At the risk of sounding like a free market wanker, capitalist markets will find a way to subvert regulatory reform. Now that they've had practise undoing reforms put in place during the first great depression, they'll just get 'er done faster this time. We need revolution not regulation. I don't mean Tea Party style guns a-blazing revolution, just a complete rationally based restructuring of our economy. Worker owned cooperatives might be a compromise economic structure that will satisfy both Marxists and capitalists. If not that, than something else. Using your nuclear analogy, we don't need an improvement to fission plants, we need fusion, because, to paraphrase Murphy, if shit can go wrong, it will.
http://www.marxist.com/
Rome has been sacked several times. Attributing the fall of Rome to one of these events is poppycock.
So since you think that this kind of post is meaningless and a waste of time, why don't you skip reading it and posting about it? You could spend your time marveling about how smart you are, and spare the rest of us having to read or reply to your drivel. You are wrong and we don't really care what you think, so STFU.
In case it's not perfectly clear at this point, this is a personal attack. You're welcome.
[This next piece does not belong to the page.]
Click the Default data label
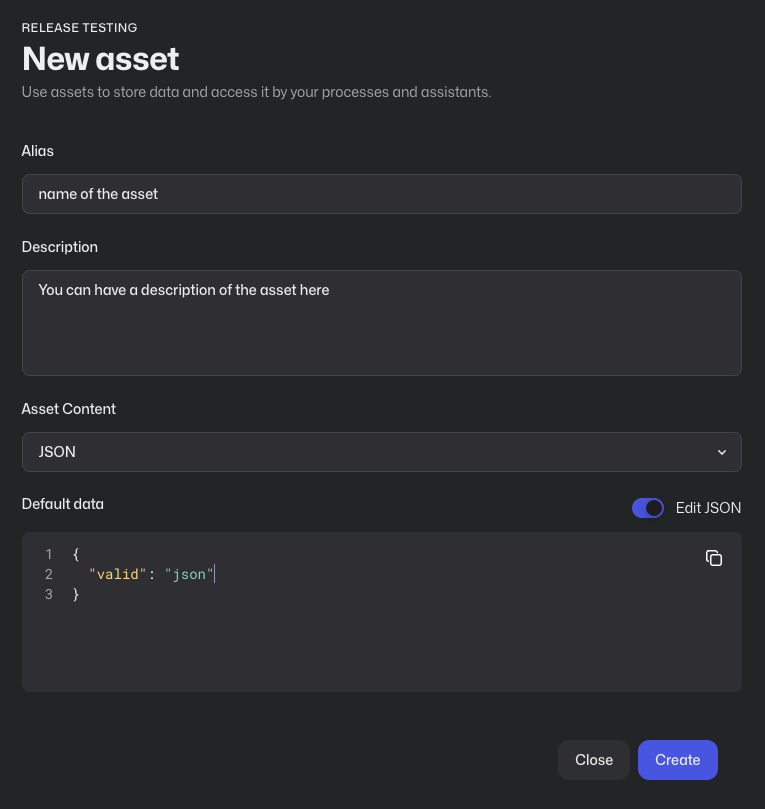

I rather hate to have to explain it to you as the very need attenuates your "personal attack" into nothingness, but my point is we develop the technology and then lose the opportunity to profit from it because the greed at the top will seek the higher profit margins available through utilizing the cheaper labor of the PRC instead of seeking to ensure the safety and security - the long term survival - of the United States of America.
But to retrieve something of value to you from your "personal attack", you may nonetheless consider me to be seriously emotionally wounded by your comment.
Have a nice day.
Orwell: "In a Time of Universal Deceit, telling the Truth is a Revolutionary Act"
I hasten to add that you can better - or at least personally - employ your fervor at http://cleanenergy.harvard.edu/
Orwell: "In a Time of Universal Deceit, telling the Truth is a Revolutionary Act"
Rome has been sacked several times. Attributing the fall of Rome to one of these events is poppycock.
Interesting....to rephrase your statement in more immediate terms "The house has burned down several times; attributing the house burning down to a failure to prevent the house from burning down is poppycock."
Orwell: "In a Time of Universal Deceit, telling the Truth is a Revolutionary Act"
Is it just me, or is there a solar cell "breakthrough" about every 2 months on slashdot--- you'd think that solar cells would be 1,000x better by now, with each successive claim promising 40% more this or that... and yet, here we are... Just like an AIDS vaccine, I'll believe it when I see it.